## Start Extracted text

The standard says you can. The simplest way to add pagination is to POST your
data with GET values overriding. I see no reason to use PUT or DELETE at all.

------
niftich
The pendulum swings back the other way. One of the advantages of (proper) REST
is precisely that the returning payload is a server-defined, well-specced
mediatype, so you know that responses always look the same way. GraphQL -- and
literally any other client-driven query language, including SQL -- instead you
ask for specific data items and have to case-by-case write the handling logic
right after your request completes.

It's a trade-off, like any other. As another commenter said, this battle was
fought many years ago with SQL, where it began to be considered good practice
to formalize the APIs with stored procedures or abstract away from the backend
tables by restricted-column views, instead of just accepting arbitrary queries
against the raw table.

------
pedalpete
I'm in the process of re-writing an API and was looking at GraphQL just
yesterday.

I'm trying to figure out if there is any environment/situation where GraphQL
is not a good solution?

I'm moving everything to a lambda/microservice architecture, and it seems now
I would have a single service managing all the api calls rather than using
something like API Gateway to route to the correct lambda.

## End Extracted text

• **Work required**
List every HTTP method that the forum thread above mentions by name.

## Start Data excerpts

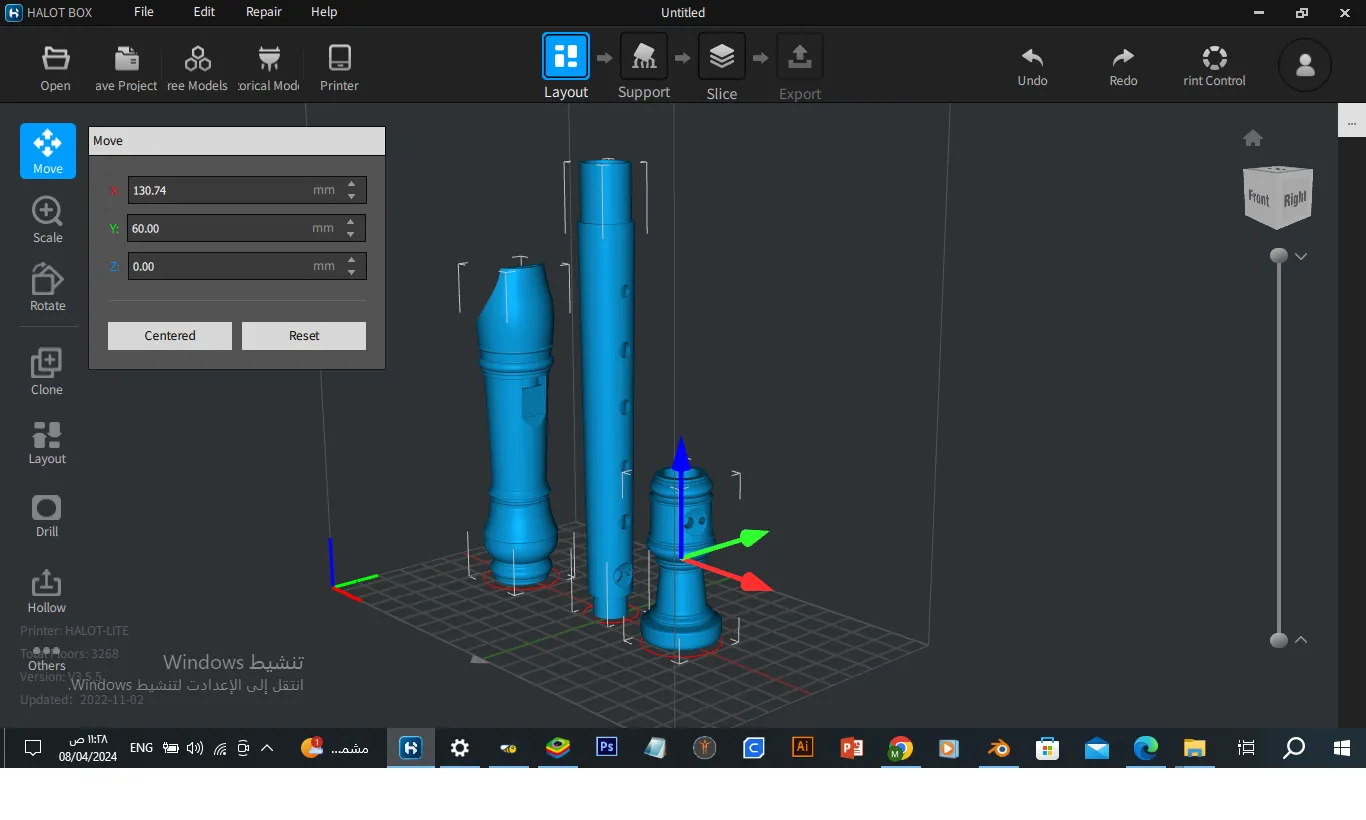Click the chevron below the layer slider
Viewport: 1366px width, 820px height.
point(1301,640)
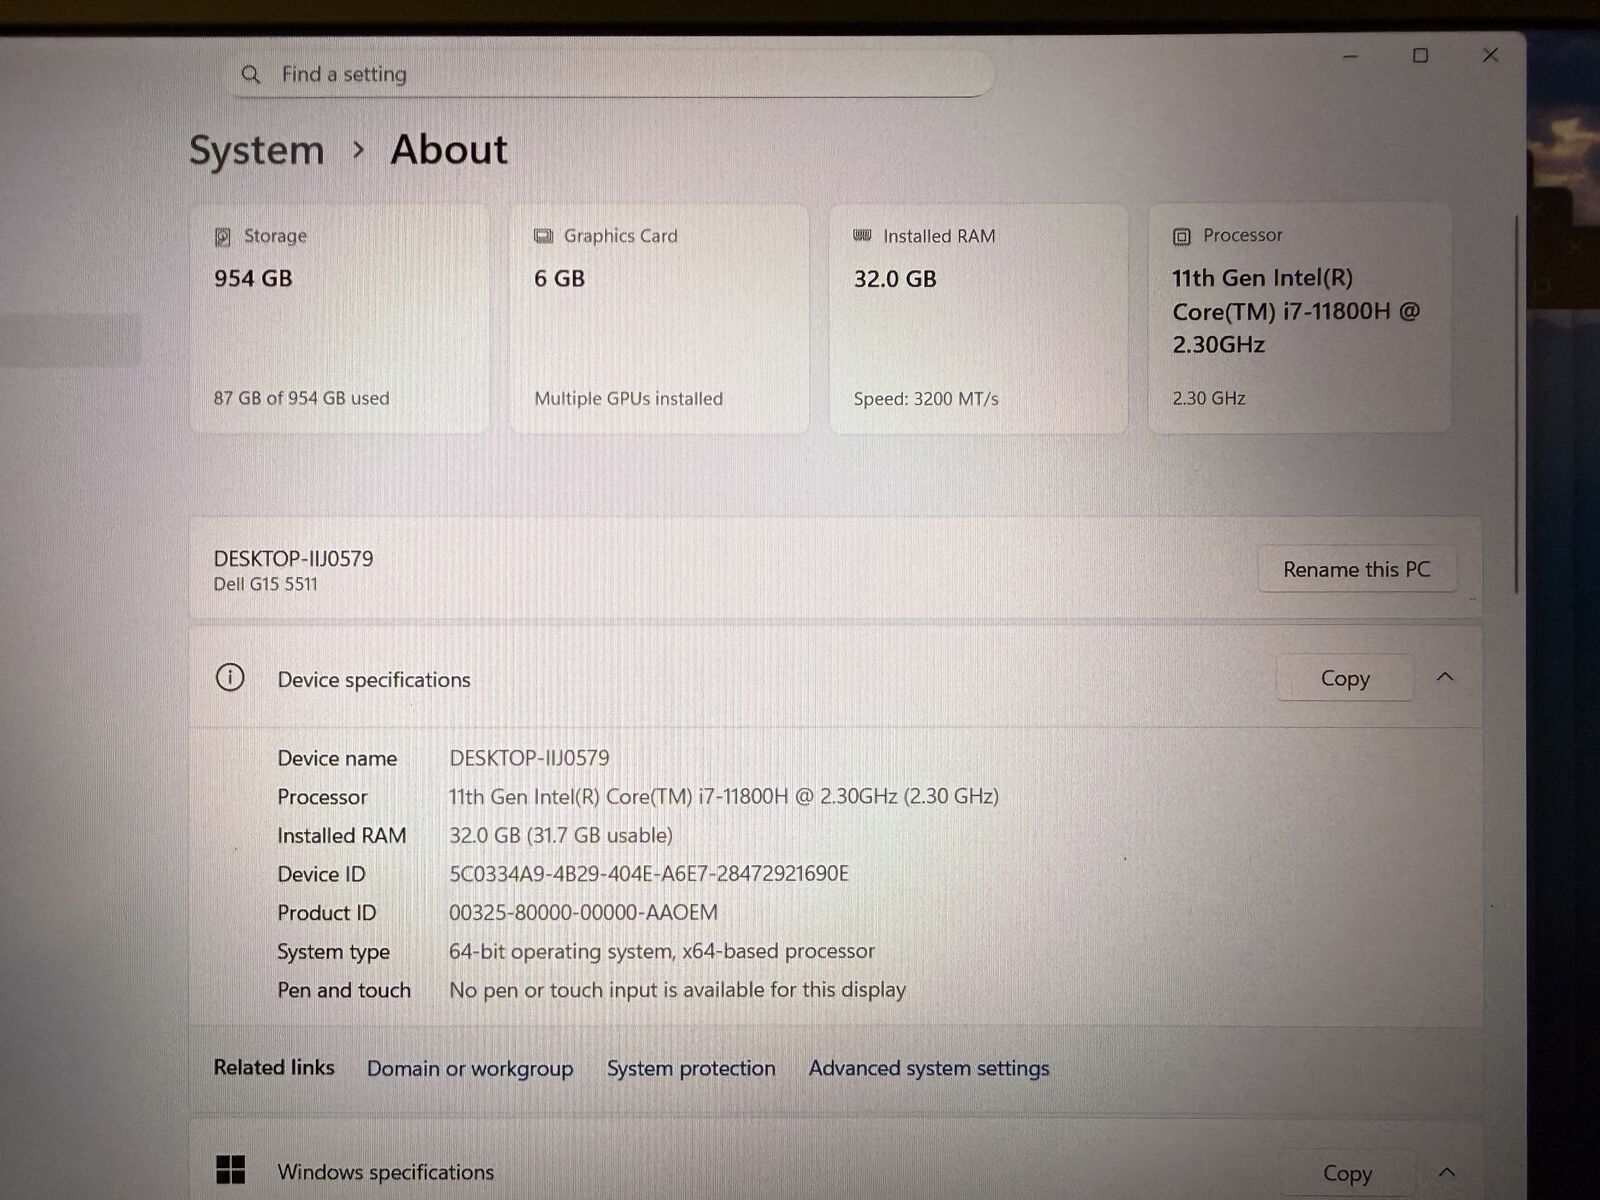Click the Graphics Card icon
The width and height of the screenshot is (1600, 1200).
[x=543, y=236]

## End Data excerpts

• **Solution below**
POST, GET, PUT, DELETE